Un amore perso a Rimini d’estate

L’estate peggiore della storia recente della Juventus si avviava ormai alla conclusione, ma l’Inferno vero e proprio non era ancora iniziato. La condanna post-Calciopoli era arrivata, i tifosi avevano provato a farsene una ragione, ma la pratica – si sa – è un’altra cosa. La realtà è carogna, non ti fa dormire, ti fa ripetere continuamente “non può essere vero“. E invece, la scoperta dell’arido vero da parte della Juventus ha anche una data identificativa: il 9 settembre del 2006, contro il Rimini di Ricchiuti.

SURREALE

La sensazione principale che si avvertiva era quella di non conoscere bene il motivo per cui tutto ciò stesse accadendo. Ci si guardava intorno e c’era ben poco di familiare. Calciatori da poco laureatisi campioni del mondo scesi in Serie B per amore e devozione, ma che in un umile campo di cadetteria non potevano – ovviamente – sentirsi appagati.

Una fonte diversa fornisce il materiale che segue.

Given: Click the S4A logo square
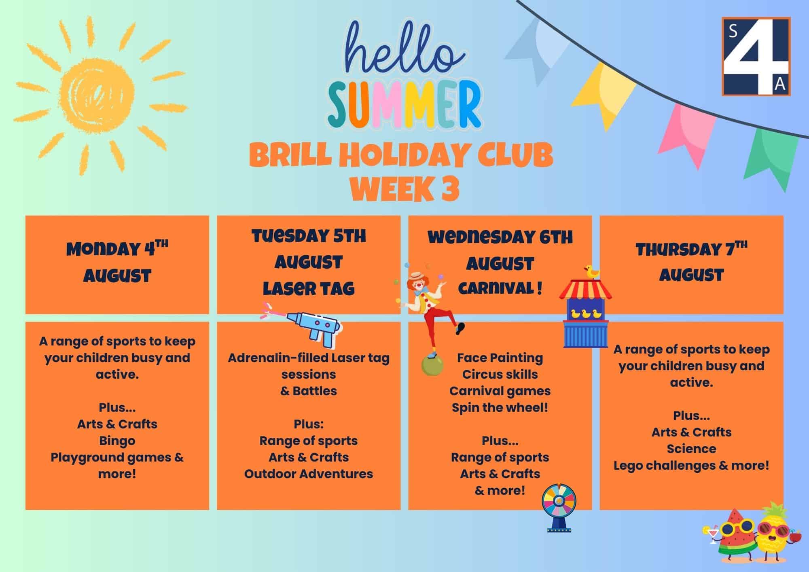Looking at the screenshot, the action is click(x=756, y=56).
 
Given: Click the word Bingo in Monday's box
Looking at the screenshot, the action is click(x=117, y=441).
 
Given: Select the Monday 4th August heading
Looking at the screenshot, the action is click(x=117, y=262).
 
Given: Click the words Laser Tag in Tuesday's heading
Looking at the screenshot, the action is click(x=309, y=288).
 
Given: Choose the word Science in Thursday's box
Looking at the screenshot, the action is click(x=691, y=449).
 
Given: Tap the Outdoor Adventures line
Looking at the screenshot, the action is click(x=309, y=474).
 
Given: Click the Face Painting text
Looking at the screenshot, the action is click(x=500, y=358).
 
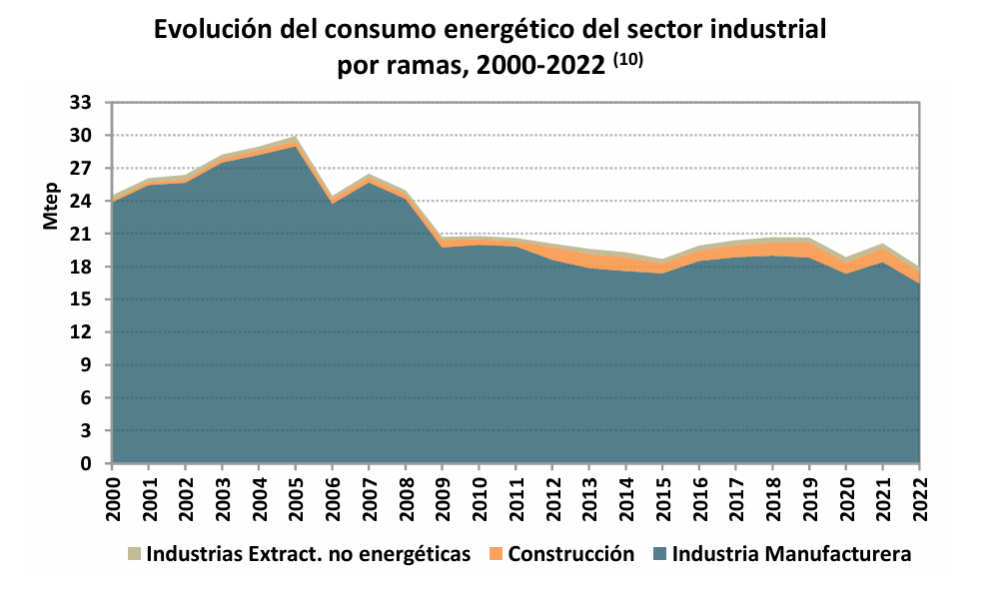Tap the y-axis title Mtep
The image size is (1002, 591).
coord(51,208)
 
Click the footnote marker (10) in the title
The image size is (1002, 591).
coord(627,60)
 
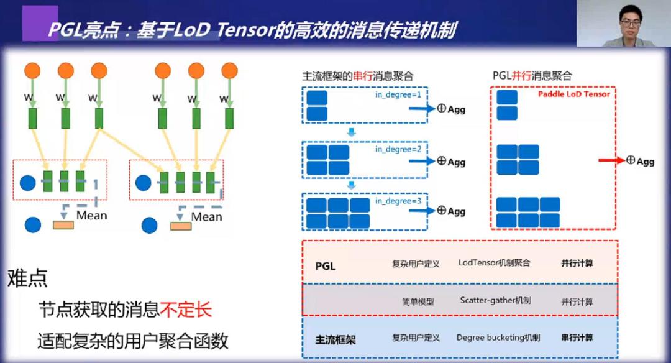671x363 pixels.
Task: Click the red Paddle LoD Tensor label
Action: click(x=573, y=94)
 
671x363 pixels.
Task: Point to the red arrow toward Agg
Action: click(x=611, y=160)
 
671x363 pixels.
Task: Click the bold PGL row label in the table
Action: click(x=326, y=266)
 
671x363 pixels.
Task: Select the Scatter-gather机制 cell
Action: click(x=495, y=301)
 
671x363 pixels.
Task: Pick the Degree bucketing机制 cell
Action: click(x=498, y=338)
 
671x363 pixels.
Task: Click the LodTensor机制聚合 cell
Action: click(x=495, y=263)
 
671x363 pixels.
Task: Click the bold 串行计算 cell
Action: click(x=577, y=338)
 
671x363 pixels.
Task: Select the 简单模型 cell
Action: click(x=418, y=301)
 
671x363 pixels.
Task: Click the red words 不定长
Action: click(x=186, y=310)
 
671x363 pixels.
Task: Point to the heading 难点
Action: click(x=27, y=278)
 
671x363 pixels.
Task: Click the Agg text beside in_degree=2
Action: click(x=457, y=162)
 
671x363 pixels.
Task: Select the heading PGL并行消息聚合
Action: click(x=532, y=76)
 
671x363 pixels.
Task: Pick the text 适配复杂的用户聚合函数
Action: click(x=132, y=341)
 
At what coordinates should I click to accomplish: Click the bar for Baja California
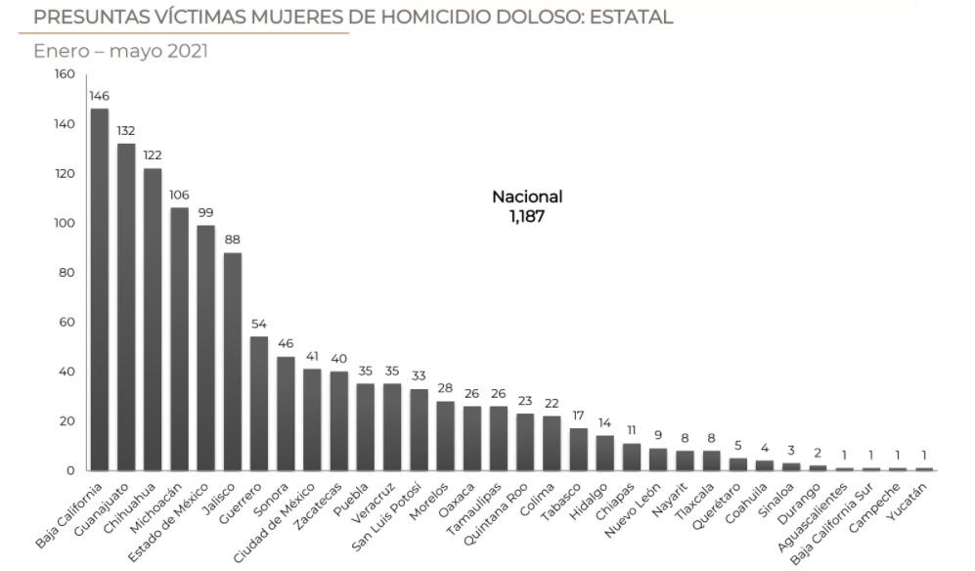(99, 289)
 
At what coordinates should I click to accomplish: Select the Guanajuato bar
(126, 307)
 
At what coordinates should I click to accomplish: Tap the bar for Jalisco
(233, 362)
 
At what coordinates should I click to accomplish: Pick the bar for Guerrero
(259, 404)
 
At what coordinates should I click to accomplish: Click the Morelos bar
(445, 436)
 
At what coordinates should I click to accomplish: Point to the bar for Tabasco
(578, 450)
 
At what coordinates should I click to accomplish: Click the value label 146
(99, 96)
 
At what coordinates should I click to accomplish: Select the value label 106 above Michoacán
(179, 195)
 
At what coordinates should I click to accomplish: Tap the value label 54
(259, 324)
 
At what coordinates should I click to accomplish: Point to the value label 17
(578, 415)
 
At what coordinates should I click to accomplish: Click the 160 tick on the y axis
(64, 74)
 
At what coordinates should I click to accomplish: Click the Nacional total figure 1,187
(526, 217)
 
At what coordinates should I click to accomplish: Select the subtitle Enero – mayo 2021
(120, 51)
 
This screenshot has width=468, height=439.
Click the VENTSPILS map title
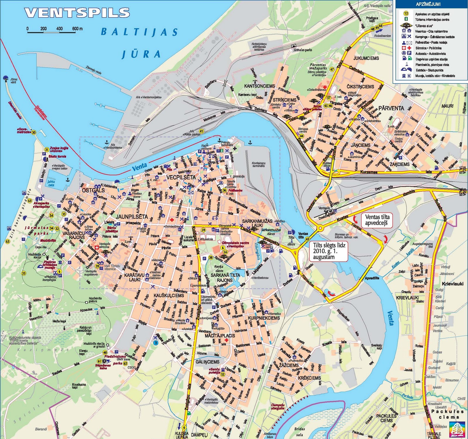(x=77, y=13)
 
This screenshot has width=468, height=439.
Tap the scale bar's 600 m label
(x=78, y=29)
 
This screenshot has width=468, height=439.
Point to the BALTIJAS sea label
(x=139, y=32)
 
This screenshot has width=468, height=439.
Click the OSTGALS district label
(x=93, y=190)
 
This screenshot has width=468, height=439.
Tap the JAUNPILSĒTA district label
(x=132, y=217)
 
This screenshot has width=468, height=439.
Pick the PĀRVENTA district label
(x=391, y=108)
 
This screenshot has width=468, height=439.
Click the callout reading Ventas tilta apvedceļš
(x=377, y=220)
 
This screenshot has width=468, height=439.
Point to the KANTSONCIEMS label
(x=259, y=86)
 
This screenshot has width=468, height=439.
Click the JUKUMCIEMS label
(x=366, y=58)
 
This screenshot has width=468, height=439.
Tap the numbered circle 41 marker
(x=201, y=131)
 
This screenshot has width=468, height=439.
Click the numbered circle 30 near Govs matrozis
(x=34, y=132)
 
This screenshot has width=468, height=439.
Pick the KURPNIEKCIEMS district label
(x=264, y=318)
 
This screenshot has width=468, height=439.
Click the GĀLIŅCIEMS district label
(x=208, y=362)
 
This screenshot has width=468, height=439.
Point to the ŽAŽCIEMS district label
(x=289, y=365)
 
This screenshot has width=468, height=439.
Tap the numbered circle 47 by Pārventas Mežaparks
(x=332, y=69)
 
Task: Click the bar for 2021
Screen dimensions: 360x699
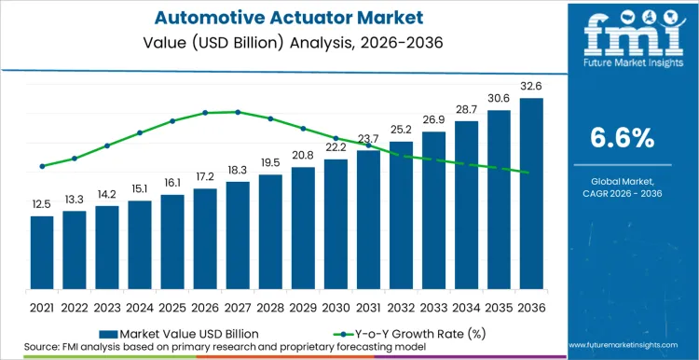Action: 42,255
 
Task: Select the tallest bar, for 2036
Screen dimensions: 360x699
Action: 531,196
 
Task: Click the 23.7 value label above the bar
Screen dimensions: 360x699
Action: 368,140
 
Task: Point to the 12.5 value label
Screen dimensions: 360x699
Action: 42,204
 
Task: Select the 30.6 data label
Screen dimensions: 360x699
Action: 499,99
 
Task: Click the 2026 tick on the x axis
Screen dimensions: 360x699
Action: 205,306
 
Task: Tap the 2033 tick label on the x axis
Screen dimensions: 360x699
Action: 433,306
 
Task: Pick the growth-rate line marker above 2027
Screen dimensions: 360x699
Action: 238,112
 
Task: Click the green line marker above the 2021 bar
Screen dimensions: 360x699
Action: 42,167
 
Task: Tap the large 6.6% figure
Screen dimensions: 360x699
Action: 622,138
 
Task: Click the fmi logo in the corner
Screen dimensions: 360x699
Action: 622,33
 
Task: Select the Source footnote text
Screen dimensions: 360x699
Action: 224,348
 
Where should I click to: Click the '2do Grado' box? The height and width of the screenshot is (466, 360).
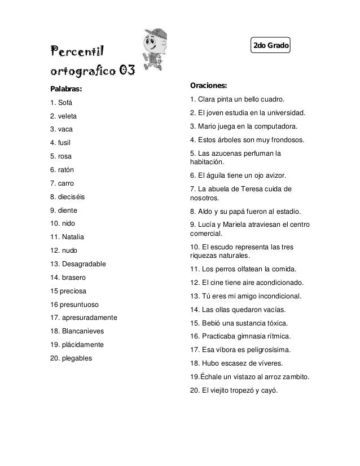click(x=270, y=45)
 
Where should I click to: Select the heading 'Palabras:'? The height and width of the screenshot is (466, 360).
click(x=66, y=89)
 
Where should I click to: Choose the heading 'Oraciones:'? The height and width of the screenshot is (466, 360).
click(x=209, y=86)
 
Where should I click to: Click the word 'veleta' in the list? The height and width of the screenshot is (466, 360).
click(x=68, y=116)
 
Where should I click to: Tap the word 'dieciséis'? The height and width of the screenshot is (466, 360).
click(x=72, y=197)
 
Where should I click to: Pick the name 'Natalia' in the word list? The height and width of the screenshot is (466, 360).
click(x=73, y=237)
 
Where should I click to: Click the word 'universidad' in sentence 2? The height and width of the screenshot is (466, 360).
click(x=284, y=112)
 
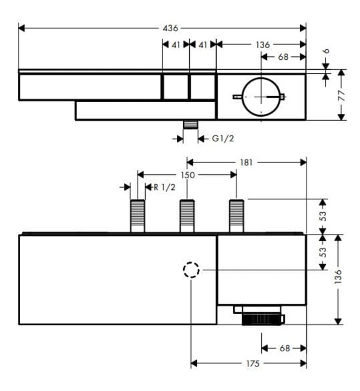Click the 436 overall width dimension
tap(170, 27)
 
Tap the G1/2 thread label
tap(223, 138)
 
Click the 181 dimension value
tap(246, 162)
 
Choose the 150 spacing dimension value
tap(188, 175)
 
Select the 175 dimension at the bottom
tap(253, 364)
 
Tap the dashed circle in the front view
tap(191, 270)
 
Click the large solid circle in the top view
tap(261, 97)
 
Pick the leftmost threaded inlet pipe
tap(137, 216)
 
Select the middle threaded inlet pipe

La nuova dirigenza bianconera (in tribuna anche Lapo) che si sforzava -a modo suo – di sostenere sempre e comunque la squadra e che dopo il pareggio dirà “forse non tutti hanno capito cosa vuol dire giocare nella Juventus“, quasi per motivare ulteriormente i giovanissimi.

UN PAREGGIO SOFFERTO

Il campo, alla fine, raccontò di un pareggio per 1-1, con la Juventus di Deschamps impacciata e soffocata dal caldo romagnolo e un Rimini voglioso (e ci credo) e mai domo. Al primo, storico gol bianconero in Serie B (lo firmò Matteo Paro, con un destro dal limite dell’area) rispose il capitano dei padroni di casa, Adrian Ricchiuti (che avremmo conosciuto ancor meglio nel Catania di Simeone), che approfittò di un clamoroso pasticcio della coppia difensiva centrale della Juve (Kovac e Boumsong).